Stated exercise 1:
Please repeat the part of the listing that opens with the line containing "國際學院 (884, 454)" and closes with the line containing "依開課單位瀏覽 (305, 141)", substituting "週三" for "星期三" and leaving everything else unchanged.

Text passage:
● ● ●

Agricultural Research Service

Title: Determination of Reservoir Sedimentation

Author
item McIntyre, Sherwood

Submitted to: Proceedings 1996 Canberra Users Group Meeting
Publication Type: Proceedings
Publication Acceptance Date: September 26, 1996
Publication Date: N/A

Interpretive Summary: A water depth survey is the conventional way to determine reservoir sedimentation rates, but survey results are dependent upon previous measurements. Previous measurements are often unavailable and those that are may be unreliable which causes uncertainty about sedimentation rates and water storage capacity of many reservoirs. Lake Loiza, a 261 ha water supply reservoir for San Juan, Puerto Rico, was a case where reservoir storage capacity was uncertain because there were doubts about the reliability of previous water depth surveys. To alleviate uncertainty about the existing storage capacity of Lake Loiza, sediment cores were collected in 1990 for Cs-137 dating in conjunction with a water depth survey. Cs-137 techniques which do not rely on previous measurements indicated an average annual sedimentation rate of 1.15 percent of reservoir volume with 43 percent of the reservoir volume lost to sediment by 1990. Findings of the 1990 water depth survey agreed with the Cs-137 findings. Cs-137 findings are significant because they increase confidence in ability to determine available reservoir storage capacity and indicate that remedial action is required to prevent the loss of Lake Loiza in less than fifty years as a water supply.

Technical Abstract: A water depth survey is the conventional way to determine reservoir sedimentation rates, but survey results are dependent upon previous measurements. Previous measurements are often unavailable and those that are may be unreliable which causes uncertainty about sedimentation rates and water storage capacity of many reservoirs. Lake Loiza, a 261 ha water rsupply reservoir for San Juan, Puerto Rico, was a case where reservoir storage capacity was uncertain because there were doubts about the reliability of previous water depth surveys. To alleviate uncertainty about the existing storage capacity of Lake Loiza, sediment cores were collected in 1990 for Cs-137 dating in conjunction with a water depth survey. Cs-137 techniques which do not rely on previous measurements indicated an average annual sedimentation rate of 1.23 percent of reservoir volume from 1953 to 1964 and 1.12 percent from 1964 to 1990 with 42.7 percent of the reservoir volume already filled with sediment by 1990. Results of the 1990 water depth survey were very similar to the Cs-137 results and indicated an average annual sedimentation rate of 1.17 percent from 1953 to 1990 with 43.1 percent of the reservoir volume lost to sediment by 1990. Study findings increased confidence in ability to determine the amount of available water stored in the lake.

● ● ●

Supplied data:
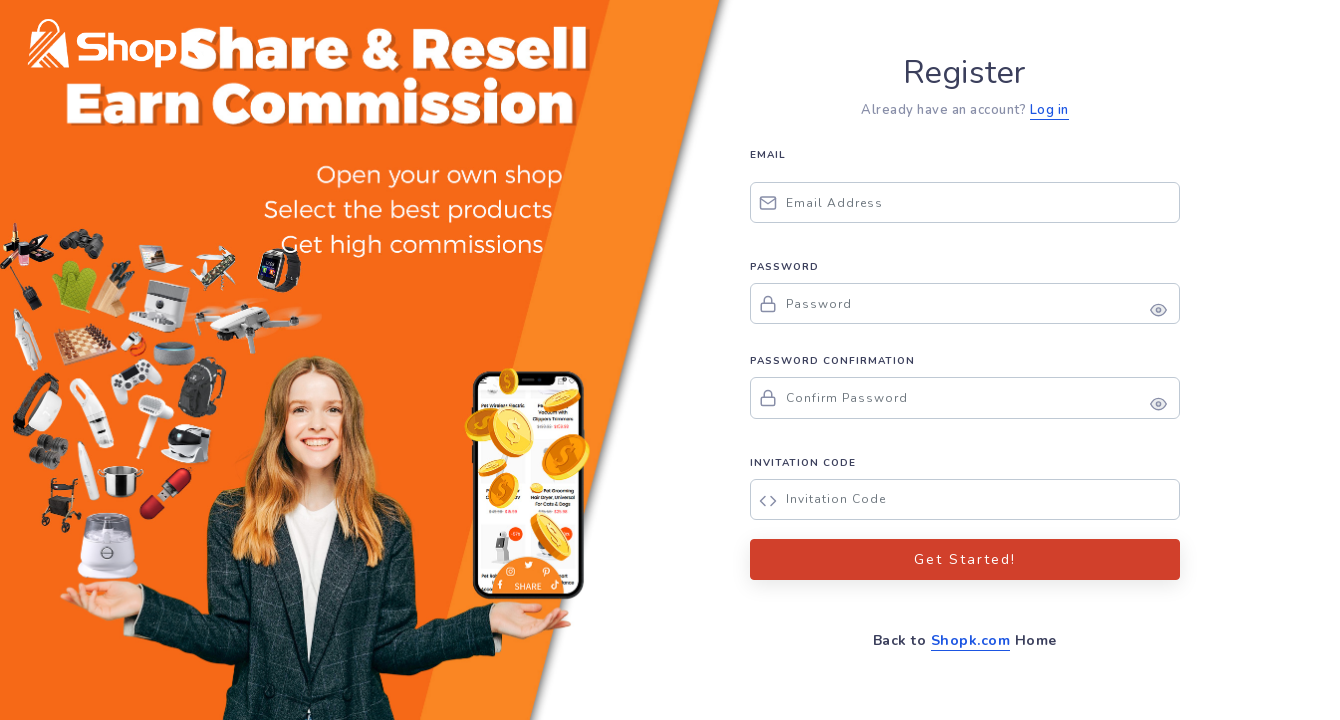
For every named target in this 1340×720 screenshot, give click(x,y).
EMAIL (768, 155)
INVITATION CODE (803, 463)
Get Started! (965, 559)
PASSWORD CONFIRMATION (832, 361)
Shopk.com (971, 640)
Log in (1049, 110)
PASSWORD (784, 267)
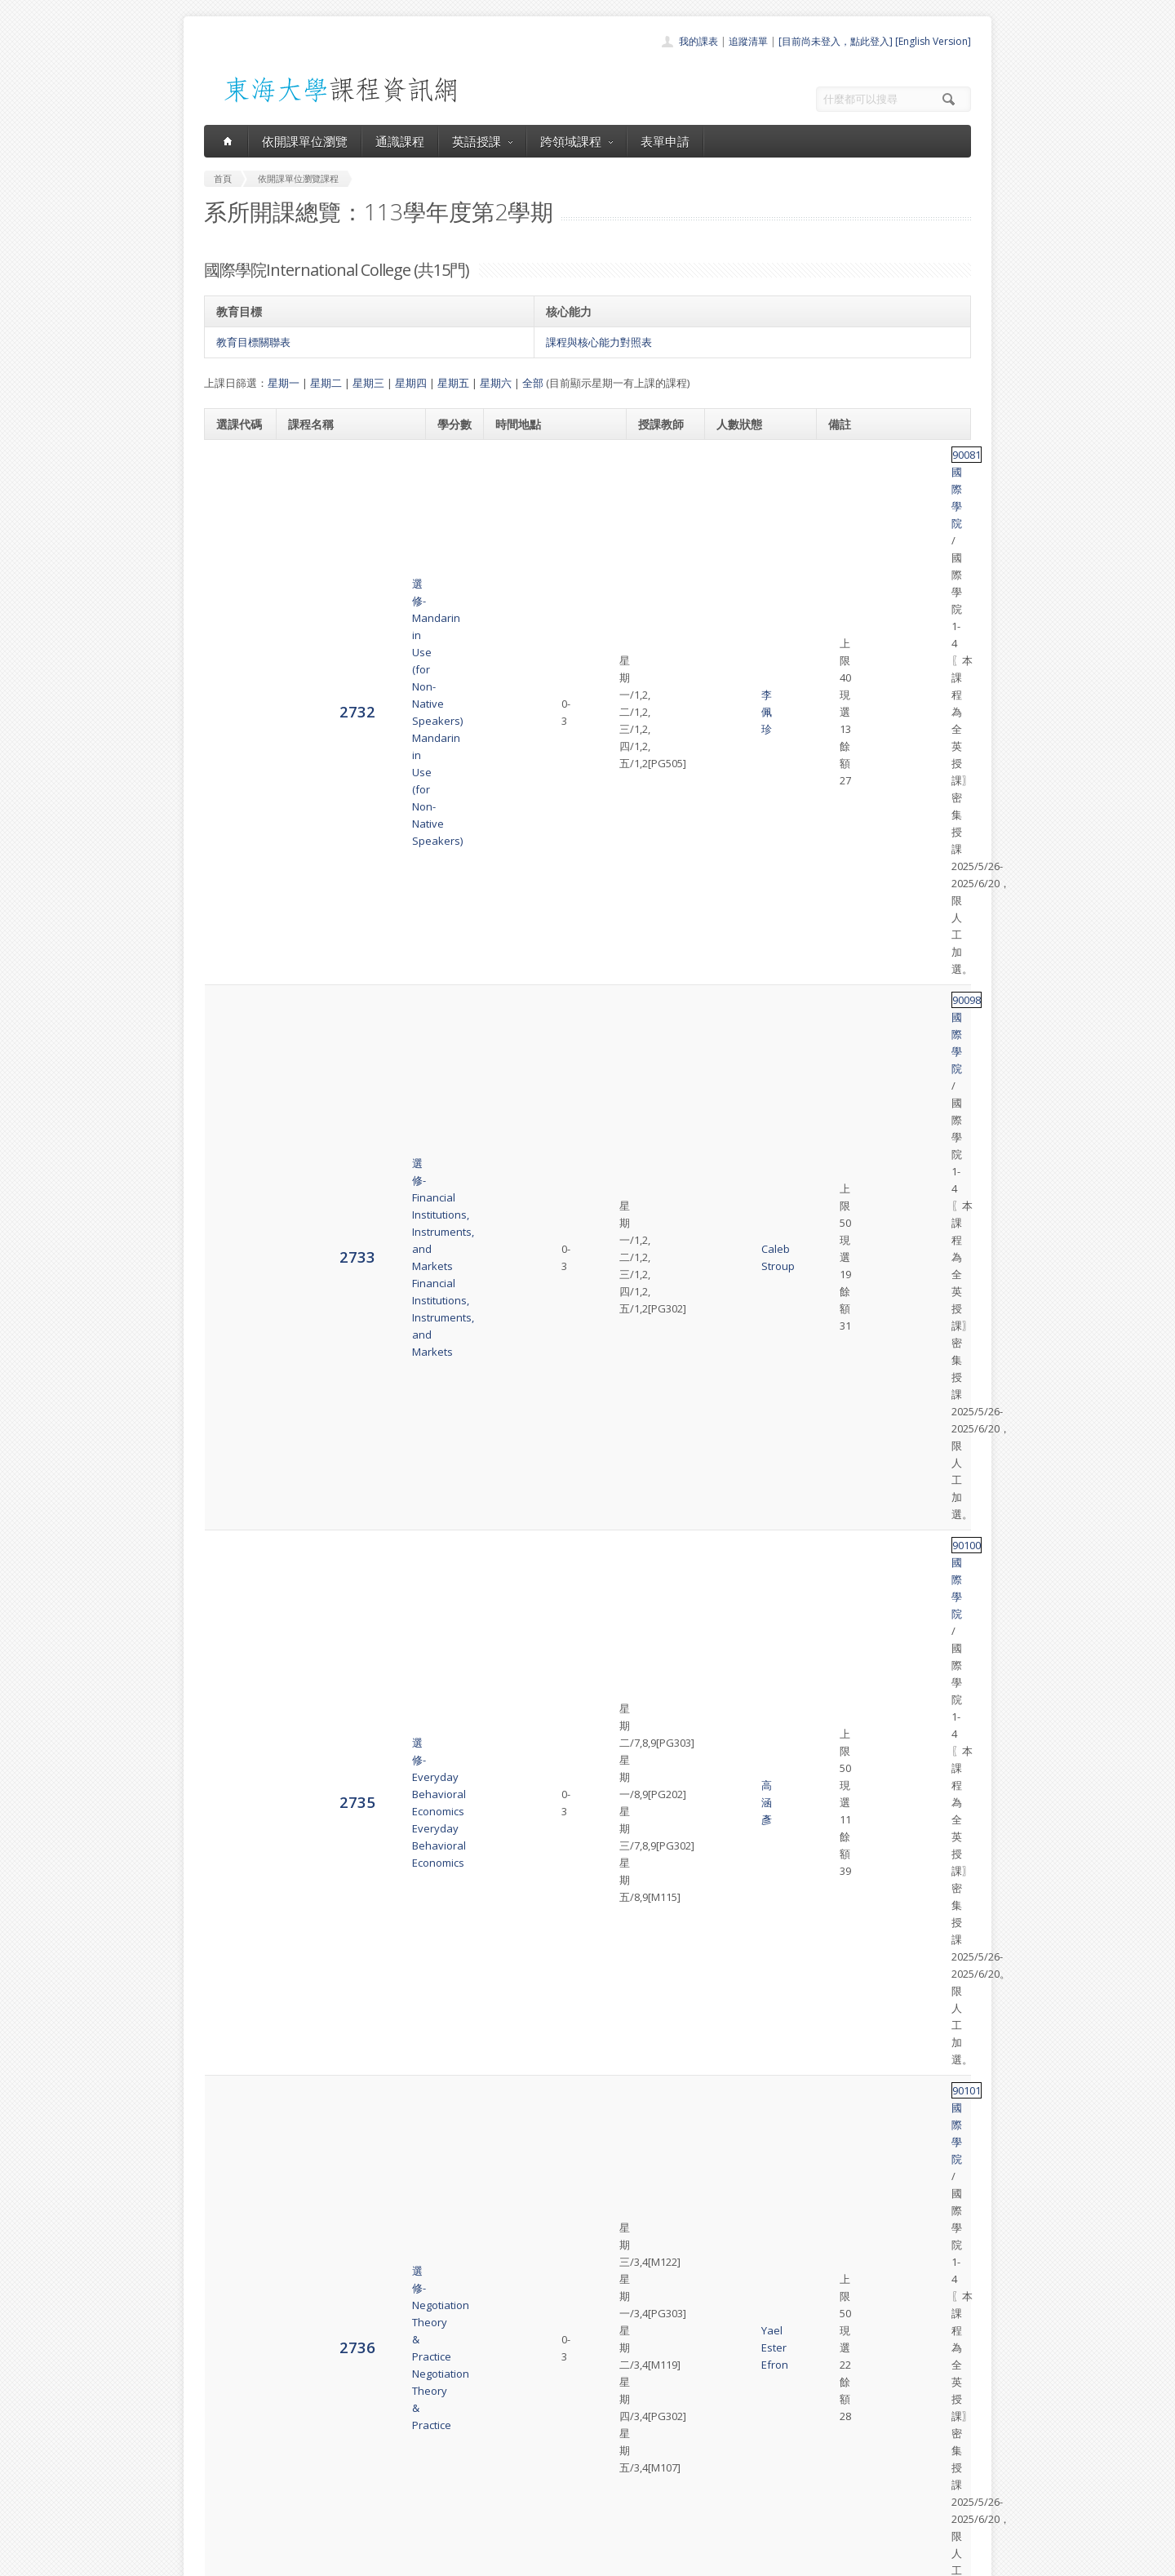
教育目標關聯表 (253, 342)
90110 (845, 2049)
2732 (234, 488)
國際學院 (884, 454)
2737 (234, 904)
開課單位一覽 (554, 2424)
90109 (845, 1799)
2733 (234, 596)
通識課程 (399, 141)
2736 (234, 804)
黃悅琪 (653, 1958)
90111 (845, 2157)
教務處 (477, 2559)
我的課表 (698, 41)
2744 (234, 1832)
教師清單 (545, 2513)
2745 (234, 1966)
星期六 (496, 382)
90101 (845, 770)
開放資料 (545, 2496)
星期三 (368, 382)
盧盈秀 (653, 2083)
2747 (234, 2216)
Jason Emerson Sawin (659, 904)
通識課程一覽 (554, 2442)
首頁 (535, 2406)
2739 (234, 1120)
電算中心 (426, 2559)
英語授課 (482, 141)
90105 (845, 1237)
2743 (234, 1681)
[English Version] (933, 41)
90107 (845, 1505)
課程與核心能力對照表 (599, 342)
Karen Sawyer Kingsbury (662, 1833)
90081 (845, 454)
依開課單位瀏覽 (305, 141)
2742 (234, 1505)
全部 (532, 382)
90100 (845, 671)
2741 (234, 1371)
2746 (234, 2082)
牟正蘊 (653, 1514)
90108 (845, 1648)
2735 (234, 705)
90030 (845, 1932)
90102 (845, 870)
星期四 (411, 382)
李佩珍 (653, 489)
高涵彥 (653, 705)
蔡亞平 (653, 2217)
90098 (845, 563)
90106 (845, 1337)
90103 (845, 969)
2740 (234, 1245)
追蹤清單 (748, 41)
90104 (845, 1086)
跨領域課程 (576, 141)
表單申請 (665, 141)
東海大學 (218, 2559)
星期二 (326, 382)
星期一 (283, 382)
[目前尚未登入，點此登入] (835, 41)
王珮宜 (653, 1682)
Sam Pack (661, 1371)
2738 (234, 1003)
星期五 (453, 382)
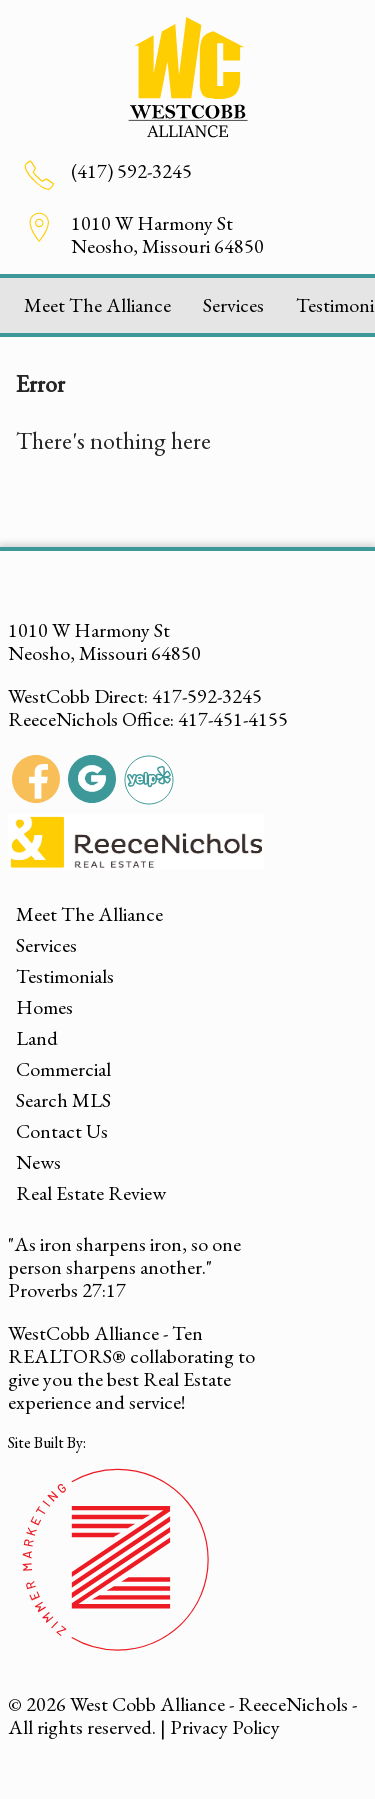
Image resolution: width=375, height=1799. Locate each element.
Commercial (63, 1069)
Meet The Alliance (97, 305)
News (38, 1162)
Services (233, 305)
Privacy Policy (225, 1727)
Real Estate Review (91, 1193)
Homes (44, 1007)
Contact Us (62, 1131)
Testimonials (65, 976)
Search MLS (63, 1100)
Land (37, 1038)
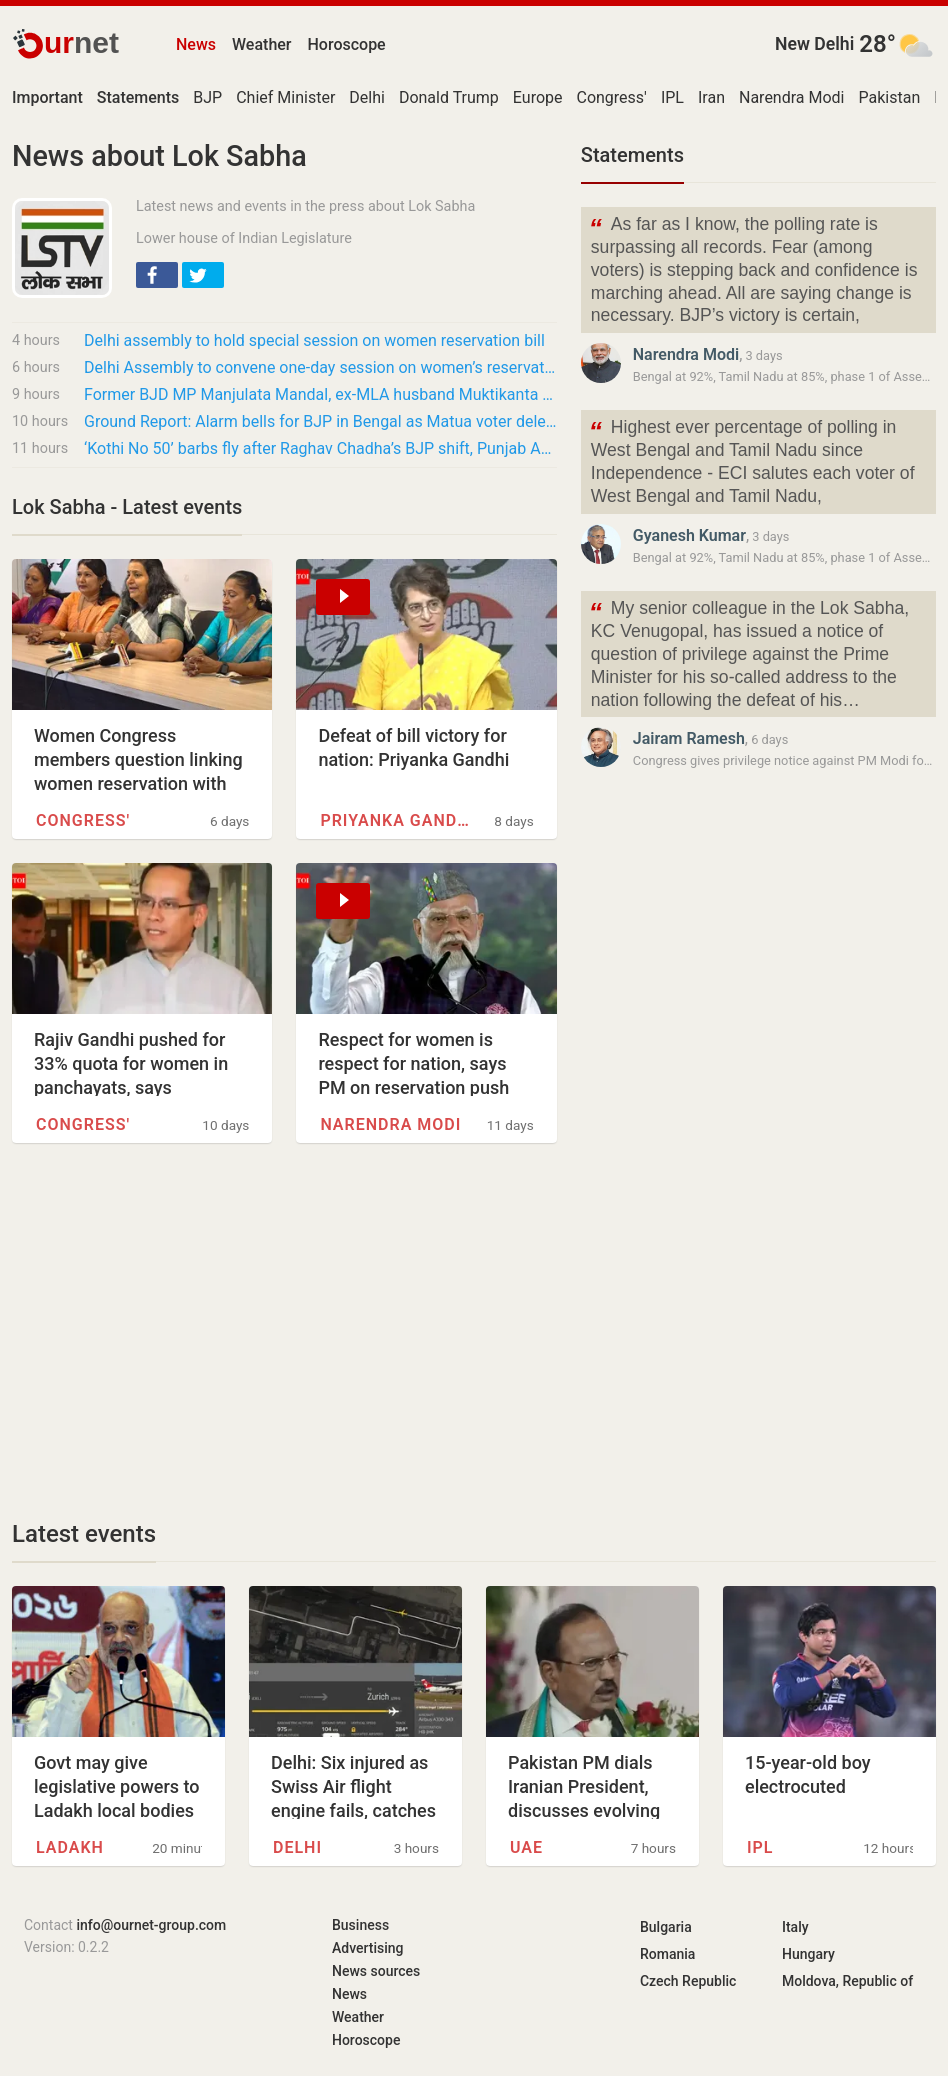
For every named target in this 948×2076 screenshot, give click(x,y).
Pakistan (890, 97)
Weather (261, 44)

● ● ●

Stated exercise 2:
In the text on Lake Loiza sedimentation, what average annual sedimentation rate did the 1990 water depth survey indicate for 1953 to 1990?

Finished answer 1:
國際學院 (884, 454)
2737 (234, 904)
開課單位一覽 (554, 2424)
90109 (845, 1799)
2733 (234, 596)
通識課程 (399, 141)
2736 (234, 804)
黃悅琪 (653, 1958)
90111 (845, 2157)
教務處 (477, 2559)
我的課表 (698, 41)
2744 (234, 1832)
教師清單 (545, 2513)
2745 (234, 1966)
星期六 (496, 382)
90101 (845, 770)
開放資料 (545, 2496)
週三 (368, 382)
盧盈秀 (653, 2083)
2747 (234, 2216)
Jason Emerson Sawin (659, 904)
通識課程一覽 (554, 2442)
首頁 (535, 2406)
2739 (234, 1120)
電算中心 (426, 2559)
英語授課 (482, 141)
90105 (845, 1237)
2743 (234, 1681)
[English Version] (933, 41)
90107 (845, 1505)
課程與核心能力對照表 (599, 342)
Karen Sawyer Kingsbury (662, 1833)
90081 (845, 454)
依開課單位瀏覽 (305, 141)

Finished answer 2:
1.17 percent of reservoir volume per year.